• Instructions:
(A) Summarize the essay on the changing value of work in two sentences.
(B) Reproduce the passage of the essay on the changing value of work from "We are now in" up to and including "an undervalued yen.".

This essay by Hans L Zetterberg is based on the findings of the international research project "Jobs in the 1980s" chaired by Daniel Yankelovich. The essay has been published and copyrighted in Bo Ekman (editor), Dignity at Work, Stockholm: Streifert and Co Bokfφrlag HB, 1985.
In the industrial countries of the Western world, work is being revalued and upgraded. In the beginning of the 1980s, some thirty to forty percent of the working population in the United States, Britain, West Germany, Sweden and Israel reported in a survey that, during the previous five years, their jobs had been redesigned, changed through the introduction of new technology, or replaced with entirely new jobs that did not exist five years before.
The pace of change at the workplace is very rapid. These new or newly restructured jobs are generally reported to be better than the old ones. They allow the worker more freedom and discretion in carrying out his or her work, and they encourage the development of individual potential. In the main, research findings on this score run contrary to the common assumption of Marxist scholars that jobs are getting more controlled from above, more subdivided, and more void of human content. The contrary is true. The workers discretion on the job is increasing. Also, in an era when economic performance is bleak and there are too few jobs to go around, much effort is being put into existing jobs, with the result that they are improving and becoming more interesting.
A hundred years ago and on the authority of the great economist Ricardo a countrys (or companys) competitive advantage was thought to rest on its having raw material and cheap labor. Sweden, for example, was intrinsically rich with all the minerals and all the timber one could wish. It was thought that we would prosper as long as the wages of miners and lumberjacks remained reasonably low.
We are now in an entirely different ballgame. Today, the availability of raw material and cheap labor does not give a very significant advantage. What counts more is access to capital and to technology. This lesson was brought home by Japan, the most successful of the postwar economies, which has neither raw material of its own, nor cheap labor. But it has technology and capital the latter at times supported by an undervalued yen.

• Data provided:
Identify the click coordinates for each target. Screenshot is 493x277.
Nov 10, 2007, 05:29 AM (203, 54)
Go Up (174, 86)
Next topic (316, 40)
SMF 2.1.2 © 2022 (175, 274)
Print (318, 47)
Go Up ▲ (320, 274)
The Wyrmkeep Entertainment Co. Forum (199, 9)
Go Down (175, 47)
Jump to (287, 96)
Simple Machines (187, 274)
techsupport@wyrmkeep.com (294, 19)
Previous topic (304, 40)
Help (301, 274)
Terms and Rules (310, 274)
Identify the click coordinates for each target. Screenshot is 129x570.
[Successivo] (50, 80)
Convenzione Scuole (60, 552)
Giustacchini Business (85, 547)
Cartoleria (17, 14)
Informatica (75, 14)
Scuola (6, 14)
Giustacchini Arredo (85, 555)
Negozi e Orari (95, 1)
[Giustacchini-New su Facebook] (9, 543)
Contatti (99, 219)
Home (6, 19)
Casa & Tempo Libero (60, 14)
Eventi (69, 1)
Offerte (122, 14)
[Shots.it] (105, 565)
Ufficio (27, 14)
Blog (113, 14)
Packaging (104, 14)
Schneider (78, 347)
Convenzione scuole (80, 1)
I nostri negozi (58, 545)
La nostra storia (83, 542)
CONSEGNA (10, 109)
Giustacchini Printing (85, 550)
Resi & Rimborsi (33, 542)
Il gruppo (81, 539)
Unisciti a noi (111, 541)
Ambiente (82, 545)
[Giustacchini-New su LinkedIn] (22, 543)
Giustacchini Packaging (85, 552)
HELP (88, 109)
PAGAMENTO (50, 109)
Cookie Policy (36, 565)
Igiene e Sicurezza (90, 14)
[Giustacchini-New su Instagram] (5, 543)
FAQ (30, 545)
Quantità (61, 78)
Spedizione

• Results for each task:
(A) In the Western industrial countries, work is being revalued and upgraded: in the early 1980s, thirty to forty percent of workers surveyed in several countries said their jobs had been redesigned, changed by new technology, or replaced with new jobs, and these jobs are generally reported to be better and to give workers more discretion. A hundred years ago, competitive advantage was thought to rest on raw material and cheap labor, but today access to capital and technology counts more, a lesson brought home by Japan.

(B)
We are now in an entirely different ballgame. Today, the availability of raw material and cheap labor does not give a very significant advantage. What counts more is access to capital and to technology. This lesson was brought home by Japan, the most successful of the postwar economies, which has neither raw material of its own, nor cheap labor. But it has technology and capital the latter at times supported by an undervalued yen.